As her pregnancy progresses, I though it’d be fun to show what was going on in the womb as the baby grows. This invites the audience to wonder, “If that baby could think, what would it think?” There was even discussion about having an actor actually overdub dialog from the baby’s point of view. They wanted Bruce Willis. I wanted Danny Aiello. We agreed to disagree, and the idea was aborted.

On Rebecca’s end, there is a lot of barfing and eating, while snapping at co-workers and clients. As she gives her entire body to this parasite, she increasingly starves herself from the rest of the world. This information is delivered by a montage set to “Walking on Sunshine.” In fact, every montage in this movie is set to “Walking on Sunshine” because “Walking on Sunshine” is an irony way of saying “Suffering in Hell.”

It’s only a matter of time (5 1/2 months) before the baby is ejected from Rebecca’s body. The delivery doesn’t go well, so the doctors call for an emergency C-section. Unfortunately, Rebecca’s body is especially weird, and when the C-section doesn’t cut it, they resort to the legendary “Plus-sign-section.” When that also fails, they call in Dr. Giggles and go full-on asterisk. She also projectile poops. Embarrassing!

Before the stitches can actually be stitched, she is home alone with her baby. “At least the hard part’s over,” she thinks. Wrong! As it turns out, babies are annoying, and Rebecca doesn’t sleep for three months. She is forced to take the baby to work with her because she can’t afford a daycare (and even if she could they all have an 18 year waiting list). Whenever she tries to do her accountant work, the baby swings onto the table and barfs on her papers. Oh, and the modesty she used to pride herself on is gone too because the baby needs hippie milk every five-out-of-ten minutes a day. They can’t fire her from her job because they heard once that it’s illegal to do that. Instead they stage a mugging which strategically busts the math bones in her hand. She is demoted to janitor. Whoops! Math bones are the same as sweep bones. Now they can finally fire her. America! Love it or run for your life.

Just when things couldn’t get any worse, she finds a false ray of hope. While in line at the unemployment office (where she is told they do not help single mothers–that’s called Welfare) she runs into professional freeloader Tony Monero, played by John Travolta, star of Battlefield Galactica. Tony offers her a ride home in his cab, follows her up to her apartment, watches her tv, and occasionally lies about how pretty she looks. With this tiny bit of encouragement, Rebecca falls in love. The baby doesn’t approve. If we could hear him think, he’d probably have some pretty hilarious views on Mr. Tony Monero. We can’t though.
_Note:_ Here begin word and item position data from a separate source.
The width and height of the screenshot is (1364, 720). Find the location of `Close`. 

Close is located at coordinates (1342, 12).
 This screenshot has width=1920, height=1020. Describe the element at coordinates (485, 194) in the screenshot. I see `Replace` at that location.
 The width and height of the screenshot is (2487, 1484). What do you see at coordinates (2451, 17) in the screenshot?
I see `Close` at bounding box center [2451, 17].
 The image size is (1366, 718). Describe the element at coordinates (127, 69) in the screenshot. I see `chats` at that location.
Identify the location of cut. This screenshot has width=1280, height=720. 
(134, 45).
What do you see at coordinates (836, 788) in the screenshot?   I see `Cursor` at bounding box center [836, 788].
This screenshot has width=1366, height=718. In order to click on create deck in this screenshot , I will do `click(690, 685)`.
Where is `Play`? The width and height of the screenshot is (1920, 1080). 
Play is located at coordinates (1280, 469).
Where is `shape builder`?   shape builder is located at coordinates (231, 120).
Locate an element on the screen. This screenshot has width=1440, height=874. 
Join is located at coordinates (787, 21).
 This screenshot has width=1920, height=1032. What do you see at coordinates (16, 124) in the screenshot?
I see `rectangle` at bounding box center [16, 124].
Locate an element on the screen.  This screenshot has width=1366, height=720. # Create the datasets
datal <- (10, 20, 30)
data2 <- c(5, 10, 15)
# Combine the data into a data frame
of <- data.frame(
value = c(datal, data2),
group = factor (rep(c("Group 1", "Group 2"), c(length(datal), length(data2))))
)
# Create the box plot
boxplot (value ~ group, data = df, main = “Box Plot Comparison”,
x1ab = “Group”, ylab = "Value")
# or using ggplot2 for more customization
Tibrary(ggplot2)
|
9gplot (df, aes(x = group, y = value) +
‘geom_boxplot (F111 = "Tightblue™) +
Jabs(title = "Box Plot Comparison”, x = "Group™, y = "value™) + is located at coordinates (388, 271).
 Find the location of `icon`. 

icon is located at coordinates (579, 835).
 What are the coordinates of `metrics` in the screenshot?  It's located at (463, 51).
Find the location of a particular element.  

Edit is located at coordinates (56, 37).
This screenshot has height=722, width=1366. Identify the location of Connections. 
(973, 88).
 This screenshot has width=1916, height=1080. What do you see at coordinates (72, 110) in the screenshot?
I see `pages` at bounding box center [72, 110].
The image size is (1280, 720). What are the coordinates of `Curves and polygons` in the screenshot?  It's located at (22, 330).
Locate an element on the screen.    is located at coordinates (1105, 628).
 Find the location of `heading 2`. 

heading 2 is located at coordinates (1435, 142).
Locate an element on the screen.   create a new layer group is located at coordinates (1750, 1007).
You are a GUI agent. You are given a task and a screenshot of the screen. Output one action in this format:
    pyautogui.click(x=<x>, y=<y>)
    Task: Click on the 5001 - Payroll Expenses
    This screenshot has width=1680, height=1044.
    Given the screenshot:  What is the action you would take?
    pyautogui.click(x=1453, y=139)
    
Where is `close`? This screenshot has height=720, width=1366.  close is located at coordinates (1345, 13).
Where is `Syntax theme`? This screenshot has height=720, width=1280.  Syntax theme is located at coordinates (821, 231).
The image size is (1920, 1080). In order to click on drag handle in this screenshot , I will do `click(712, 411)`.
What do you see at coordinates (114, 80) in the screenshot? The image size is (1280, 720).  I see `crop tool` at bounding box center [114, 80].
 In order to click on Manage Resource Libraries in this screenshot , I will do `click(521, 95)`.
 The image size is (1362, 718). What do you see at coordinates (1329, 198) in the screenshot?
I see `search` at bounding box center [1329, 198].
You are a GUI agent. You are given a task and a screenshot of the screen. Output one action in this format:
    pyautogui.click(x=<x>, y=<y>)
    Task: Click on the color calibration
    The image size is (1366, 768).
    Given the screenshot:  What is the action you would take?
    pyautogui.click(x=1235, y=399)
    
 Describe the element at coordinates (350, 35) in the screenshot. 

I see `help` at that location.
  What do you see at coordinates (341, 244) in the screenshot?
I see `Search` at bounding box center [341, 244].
For all his rancid Buttafuoco-ness, Monero has his charms around the house. For instance, anytime they get hungry, he knows how to pull a head of lettuce out of a McDonald’s dumpster. Not only that, but he knows many great ways to kill rats that don’t spoil them for eating. Plus, he can steal cable, water, gas, and electricity from the neighbors. Rebecca gets to have sex again for the first time since her kid was conceived. The fact that it’s the worst sex she’s ever had doesn’t distract her from appreciating the companionship, belly button-shaped penis and all.

Problems arise when Tony’s bookies get wise to where he’s staying. They kidnap the baby and threaten to kill if Tony does not bring $50,000 dollars to their respectable business front, an old folks home.

Rebecca is fond of her man, but her priorities are as a mother. While he bugs her about coming up with $50,000 dollars, she feeds him sleeping pills, ties him up, drives to the old folks home, and exchanges him for her son. She leaves safely with her kid. Tony tries to sweet talk his way out of the predicament, but they shoot him in the mouth. “Look who’s talking now,” one of them says.

Rebecca returns home to find her apartment on fire thanks to Tony’s “Iron the Poptart” bullshit. Now they are homeless and without any kind of income. She kneels in the wet street and, arms reaching towards heaven, wails like she’s never wailed before. Her baby doesn’t know what’s going on but imitates her anyway. It’s very cute. Kids are cute.